Begin

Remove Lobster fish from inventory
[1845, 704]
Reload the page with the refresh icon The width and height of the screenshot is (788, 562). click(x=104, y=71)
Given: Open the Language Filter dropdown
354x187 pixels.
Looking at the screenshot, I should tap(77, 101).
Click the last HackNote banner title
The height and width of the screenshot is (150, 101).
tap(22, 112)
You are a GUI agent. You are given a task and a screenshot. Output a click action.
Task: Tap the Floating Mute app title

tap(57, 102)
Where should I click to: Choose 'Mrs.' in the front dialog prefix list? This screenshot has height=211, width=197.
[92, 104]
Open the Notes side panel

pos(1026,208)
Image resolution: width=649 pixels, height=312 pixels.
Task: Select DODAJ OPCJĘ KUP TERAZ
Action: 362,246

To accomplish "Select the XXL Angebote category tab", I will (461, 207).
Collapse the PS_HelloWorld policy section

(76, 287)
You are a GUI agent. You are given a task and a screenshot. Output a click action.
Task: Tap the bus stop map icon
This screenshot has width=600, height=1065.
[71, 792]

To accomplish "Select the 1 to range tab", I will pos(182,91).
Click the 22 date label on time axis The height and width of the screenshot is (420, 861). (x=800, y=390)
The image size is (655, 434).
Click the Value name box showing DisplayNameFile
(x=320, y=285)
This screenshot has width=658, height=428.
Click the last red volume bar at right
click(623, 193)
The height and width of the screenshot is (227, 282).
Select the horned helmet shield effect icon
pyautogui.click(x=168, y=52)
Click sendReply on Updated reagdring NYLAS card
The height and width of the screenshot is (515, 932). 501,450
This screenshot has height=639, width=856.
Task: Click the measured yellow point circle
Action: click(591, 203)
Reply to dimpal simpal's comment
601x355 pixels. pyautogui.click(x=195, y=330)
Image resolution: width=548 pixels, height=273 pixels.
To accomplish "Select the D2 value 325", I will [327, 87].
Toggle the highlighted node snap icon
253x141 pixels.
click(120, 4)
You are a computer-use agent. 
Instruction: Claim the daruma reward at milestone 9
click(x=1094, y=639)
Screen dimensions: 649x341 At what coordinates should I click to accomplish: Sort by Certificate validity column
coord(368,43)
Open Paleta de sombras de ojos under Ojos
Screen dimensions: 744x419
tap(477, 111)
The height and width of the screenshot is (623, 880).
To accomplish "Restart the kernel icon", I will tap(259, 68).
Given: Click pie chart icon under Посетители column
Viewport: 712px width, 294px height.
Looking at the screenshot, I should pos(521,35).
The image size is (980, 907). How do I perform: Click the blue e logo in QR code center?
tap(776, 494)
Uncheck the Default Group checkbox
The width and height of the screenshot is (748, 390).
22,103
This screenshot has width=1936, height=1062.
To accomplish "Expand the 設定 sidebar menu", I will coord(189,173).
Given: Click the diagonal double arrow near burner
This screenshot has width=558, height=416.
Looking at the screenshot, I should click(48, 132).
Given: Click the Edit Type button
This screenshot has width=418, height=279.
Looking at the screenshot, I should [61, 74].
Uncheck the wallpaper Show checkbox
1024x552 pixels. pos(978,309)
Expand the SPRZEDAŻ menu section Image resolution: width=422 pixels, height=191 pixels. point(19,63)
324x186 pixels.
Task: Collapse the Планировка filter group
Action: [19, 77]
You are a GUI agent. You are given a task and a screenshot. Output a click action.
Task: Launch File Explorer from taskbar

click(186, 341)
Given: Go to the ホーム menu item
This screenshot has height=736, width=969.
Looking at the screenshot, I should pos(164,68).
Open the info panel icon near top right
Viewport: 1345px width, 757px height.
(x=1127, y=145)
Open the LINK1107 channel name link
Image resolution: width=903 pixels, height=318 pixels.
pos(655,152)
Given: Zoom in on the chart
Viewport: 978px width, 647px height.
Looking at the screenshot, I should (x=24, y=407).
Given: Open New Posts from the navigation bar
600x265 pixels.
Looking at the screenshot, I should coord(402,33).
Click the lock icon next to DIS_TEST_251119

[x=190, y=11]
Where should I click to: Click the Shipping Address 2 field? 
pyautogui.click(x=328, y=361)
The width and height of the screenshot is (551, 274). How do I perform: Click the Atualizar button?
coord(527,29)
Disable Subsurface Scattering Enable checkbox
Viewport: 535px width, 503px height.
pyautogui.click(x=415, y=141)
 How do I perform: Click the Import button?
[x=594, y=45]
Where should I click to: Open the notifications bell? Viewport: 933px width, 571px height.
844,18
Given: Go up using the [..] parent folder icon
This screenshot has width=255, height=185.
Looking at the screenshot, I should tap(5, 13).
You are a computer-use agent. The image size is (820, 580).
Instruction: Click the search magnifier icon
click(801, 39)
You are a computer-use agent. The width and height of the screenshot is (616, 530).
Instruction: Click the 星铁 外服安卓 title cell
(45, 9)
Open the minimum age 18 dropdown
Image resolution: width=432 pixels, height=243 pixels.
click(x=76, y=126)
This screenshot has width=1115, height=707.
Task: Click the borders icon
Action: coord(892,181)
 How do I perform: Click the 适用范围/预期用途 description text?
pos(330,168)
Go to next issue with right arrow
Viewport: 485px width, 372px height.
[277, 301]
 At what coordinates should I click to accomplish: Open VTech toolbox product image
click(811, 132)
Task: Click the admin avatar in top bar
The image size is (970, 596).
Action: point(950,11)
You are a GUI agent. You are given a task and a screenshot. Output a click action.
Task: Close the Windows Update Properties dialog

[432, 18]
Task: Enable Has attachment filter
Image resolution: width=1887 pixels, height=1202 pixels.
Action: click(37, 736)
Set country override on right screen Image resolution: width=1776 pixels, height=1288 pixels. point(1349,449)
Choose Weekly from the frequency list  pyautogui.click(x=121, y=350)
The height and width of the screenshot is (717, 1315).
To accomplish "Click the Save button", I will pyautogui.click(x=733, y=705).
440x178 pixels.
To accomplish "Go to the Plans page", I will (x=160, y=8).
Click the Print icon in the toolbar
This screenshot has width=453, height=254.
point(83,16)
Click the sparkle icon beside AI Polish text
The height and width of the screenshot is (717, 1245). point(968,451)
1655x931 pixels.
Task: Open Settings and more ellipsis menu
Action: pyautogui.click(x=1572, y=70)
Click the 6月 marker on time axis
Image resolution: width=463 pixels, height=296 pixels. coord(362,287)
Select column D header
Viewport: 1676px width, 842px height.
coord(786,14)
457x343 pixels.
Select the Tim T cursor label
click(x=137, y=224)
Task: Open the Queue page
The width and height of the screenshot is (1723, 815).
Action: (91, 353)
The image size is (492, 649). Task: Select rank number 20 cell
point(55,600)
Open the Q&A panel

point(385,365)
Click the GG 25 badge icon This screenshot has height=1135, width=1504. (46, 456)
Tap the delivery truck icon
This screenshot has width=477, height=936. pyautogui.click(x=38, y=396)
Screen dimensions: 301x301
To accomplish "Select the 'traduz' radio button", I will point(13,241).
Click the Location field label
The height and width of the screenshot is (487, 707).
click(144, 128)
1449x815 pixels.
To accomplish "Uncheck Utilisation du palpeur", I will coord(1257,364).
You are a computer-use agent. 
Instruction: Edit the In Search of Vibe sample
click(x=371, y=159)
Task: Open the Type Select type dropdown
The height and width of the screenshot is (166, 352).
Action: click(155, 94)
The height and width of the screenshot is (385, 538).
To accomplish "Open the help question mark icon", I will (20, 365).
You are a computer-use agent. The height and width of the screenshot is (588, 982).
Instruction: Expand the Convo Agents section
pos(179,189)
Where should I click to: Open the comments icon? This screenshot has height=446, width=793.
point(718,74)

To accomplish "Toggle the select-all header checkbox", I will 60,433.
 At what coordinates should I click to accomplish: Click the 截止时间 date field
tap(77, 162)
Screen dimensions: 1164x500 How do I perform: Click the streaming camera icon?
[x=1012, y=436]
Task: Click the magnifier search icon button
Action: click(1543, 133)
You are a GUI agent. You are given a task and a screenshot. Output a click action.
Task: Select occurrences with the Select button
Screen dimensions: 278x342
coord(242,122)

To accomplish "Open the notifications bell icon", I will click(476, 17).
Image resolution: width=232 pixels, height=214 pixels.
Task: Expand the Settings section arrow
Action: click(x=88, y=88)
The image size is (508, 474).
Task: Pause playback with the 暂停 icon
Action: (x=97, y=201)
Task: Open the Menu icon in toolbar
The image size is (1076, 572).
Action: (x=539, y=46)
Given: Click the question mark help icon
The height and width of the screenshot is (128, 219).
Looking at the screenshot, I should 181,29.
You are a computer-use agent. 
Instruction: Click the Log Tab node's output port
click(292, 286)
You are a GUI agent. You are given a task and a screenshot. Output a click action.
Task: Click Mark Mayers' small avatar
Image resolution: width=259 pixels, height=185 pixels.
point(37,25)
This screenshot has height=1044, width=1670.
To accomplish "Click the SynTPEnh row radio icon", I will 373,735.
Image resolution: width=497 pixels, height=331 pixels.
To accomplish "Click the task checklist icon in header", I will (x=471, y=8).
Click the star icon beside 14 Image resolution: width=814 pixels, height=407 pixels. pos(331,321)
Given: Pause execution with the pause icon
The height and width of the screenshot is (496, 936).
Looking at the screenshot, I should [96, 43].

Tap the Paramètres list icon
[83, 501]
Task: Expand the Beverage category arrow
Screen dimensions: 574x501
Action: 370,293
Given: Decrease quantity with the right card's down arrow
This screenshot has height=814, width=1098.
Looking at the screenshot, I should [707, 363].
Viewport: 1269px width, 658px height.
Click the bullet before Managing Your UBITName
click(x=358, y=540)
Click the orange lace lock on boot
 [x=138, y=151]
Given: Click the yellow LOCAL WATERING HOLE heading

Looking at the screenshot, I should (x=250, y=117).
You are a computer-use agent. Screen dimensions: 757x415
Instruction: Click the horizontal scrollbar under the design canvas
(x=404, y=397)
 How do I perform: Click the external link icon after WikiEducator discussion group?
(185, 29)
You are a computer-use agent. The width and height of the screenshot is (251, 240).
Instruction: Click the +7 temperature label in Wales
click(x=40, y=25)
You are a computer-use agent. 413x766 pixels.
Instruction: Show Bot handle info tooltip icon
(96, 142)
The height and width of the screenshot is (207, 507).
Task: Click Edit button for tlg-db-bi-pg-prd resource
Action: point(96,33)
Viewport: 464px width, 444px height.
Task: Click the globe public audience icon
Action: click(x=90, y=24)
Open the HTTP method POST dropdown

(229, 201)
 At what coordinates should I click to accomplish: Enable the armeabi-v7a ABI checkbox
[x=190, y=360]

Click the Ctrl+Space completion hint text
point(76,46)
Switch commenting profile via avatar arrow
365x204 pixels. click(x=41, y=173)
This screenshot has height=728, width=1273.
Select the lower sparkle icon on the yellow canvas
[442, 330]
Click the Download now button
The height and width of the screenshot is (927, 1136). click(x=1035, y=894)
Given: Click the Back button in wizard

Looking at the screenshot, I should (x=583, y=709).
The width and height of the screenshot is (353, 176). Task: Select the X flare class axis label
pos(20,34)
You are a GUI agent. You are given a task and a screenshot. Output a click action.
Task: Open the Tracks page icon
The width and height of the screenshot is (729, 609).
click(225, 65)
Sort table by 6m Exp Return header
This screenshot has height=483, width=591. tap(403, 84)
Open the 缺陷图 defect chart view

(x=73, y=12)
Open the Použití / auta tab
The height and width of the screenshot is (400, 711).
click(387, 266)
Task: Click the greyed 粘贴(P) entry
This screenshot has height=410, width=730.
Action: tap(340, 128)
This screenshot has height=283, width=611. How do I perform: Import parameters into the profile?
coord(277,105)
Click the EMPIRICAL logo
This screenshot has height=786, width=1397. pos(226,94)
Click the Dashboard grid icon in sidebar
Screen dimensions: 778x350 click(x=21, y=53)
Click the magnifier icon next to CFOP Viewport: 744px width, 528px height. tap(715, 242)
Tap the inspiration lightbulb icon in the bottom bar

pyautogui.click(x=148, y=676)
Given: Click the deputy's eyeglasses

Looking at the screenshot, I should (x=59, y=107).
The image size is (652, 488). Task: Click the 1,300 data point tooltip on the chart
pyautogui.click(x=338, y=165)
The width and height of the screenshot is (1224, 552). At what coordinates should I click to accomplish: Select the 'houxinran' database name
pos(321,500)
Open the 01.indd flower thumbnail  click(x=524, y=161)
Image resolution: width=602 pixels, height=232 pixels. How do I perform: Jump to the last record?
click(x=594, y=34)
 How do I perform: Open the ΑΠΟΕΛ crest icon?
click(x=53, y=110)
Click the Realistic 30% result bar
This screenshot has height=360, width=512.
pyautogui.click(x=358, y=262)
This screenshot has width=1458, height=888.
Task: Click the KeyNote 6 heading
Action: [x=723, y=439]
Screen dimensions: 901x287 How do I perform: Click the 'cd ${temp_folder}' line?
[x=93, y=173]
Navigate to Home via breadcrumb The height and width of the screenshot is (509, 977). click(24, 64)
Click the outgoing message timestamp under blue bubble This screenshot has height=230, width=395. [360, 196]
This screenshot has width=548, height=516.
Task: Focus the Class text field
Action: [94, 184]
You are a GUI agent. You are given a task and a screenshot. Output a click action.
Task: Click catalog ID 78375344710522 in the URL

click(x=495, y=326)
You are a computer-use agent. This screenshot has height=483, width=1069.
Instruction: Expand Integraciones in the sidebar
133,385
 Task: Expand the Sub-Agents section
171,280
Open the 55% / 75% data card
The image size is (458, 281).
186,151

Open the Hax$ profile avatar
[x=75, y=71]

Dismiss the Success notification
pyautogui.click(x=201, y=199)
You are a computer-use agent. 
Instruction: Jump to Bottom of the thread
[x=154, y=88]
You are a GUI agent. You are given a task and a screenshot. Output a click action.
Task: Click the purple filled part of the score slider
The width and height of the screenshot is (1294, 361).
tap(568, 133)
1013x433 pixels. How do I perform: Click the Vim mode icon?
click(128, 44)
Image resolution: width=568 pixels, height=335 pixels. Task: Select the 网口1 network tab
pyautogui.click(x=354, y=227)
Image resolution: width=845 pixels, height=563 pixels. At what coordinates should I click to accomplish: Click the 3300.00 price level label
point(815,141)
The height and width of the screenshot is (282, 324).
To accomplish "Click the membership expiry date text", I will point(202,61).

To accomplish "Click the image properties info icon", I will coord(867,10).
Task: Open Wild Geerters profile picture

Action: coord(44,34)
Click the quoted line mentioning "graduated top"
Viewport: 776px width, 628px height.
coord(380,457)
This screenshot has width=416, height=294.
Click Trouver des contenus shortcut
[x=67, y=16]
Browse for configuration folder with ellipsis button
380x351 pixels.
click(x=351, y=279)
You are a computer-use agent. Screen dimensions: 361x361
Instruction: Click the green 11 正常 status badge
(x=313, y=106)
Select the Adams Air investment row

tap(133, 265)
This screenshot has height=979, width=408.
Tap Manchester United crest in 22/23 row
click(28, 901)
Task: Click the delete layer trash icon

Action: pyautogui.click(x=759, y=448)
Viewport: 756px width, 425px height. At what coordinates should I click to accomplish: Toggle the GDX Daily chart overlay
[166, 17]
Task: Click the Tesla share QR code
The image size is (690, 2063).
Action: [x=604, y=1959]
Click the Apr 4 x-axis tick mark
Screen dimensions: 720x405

End

#### Exercise aim
Format the rows from the line with "How do I perform: Open the ΑΠΟΕΛ crest icon?" up to and including the line with "[x=154, y=88]" as a JSON list of strings, one string per line, with blank lines omitted.

#### Solution for this problem
[
  " How do I perform: Open the ΑΠΟΕΛ crest icon?",
  "click(x=53, y=110)",
  "Click the Realistic 30% result bar",
  "This screenshot has height=360, width=512.",
  "pyautogui.click(x=358, y=262)",
  "This screenshot has width=1458, height=888.",
  "Task: Click the KeyNote 6 heading",
  "Action: [x=723, y=439]",
  "Screen dimensions: 901x287 How do I perform: Click the 'cd ${temp_folder}' line?",
  "[x=93, y=173]",
  "Navigate to Home via breadcrumb The height and width of the screenshot is (509, 977). click(24, 64)",
  "Click the outgoing message timestamp under blue bubble This screenshot has height=230, width=395. [360, 196]",
  "This screenshot has width=548, height=516.",
  "Task: Focus the Class text field",
  "Action: [94, 184]",
  "You are a GUI agent. You are given a task and a screenshot. Output a click action.",
  "Task: Click catalog ID 78375344710522 in the URL",
  "click(x=495, y=326)",
  "You are a computer-use agent. This screenshot has height=483, width=1069.",
  "Instruction: Expand Integraciones in the sidebar",
  "133,385",
  " Task: Expand the Sub-Agents section",
  "171,280",
  "Open the 55% / 75% data card",
  "The image size is (458, 281).",
  "186,151",
  "Open the Hax$ profile avatar",
  "[x=75, y=71]",
  "Dismiss the Success notification",
  "pyautogui.click(x=201, y=199)",
  "You are a computer-use agent. ",
  "Instruction: Jump to Bottom of the thread",
  "[x=154, y=88]"
]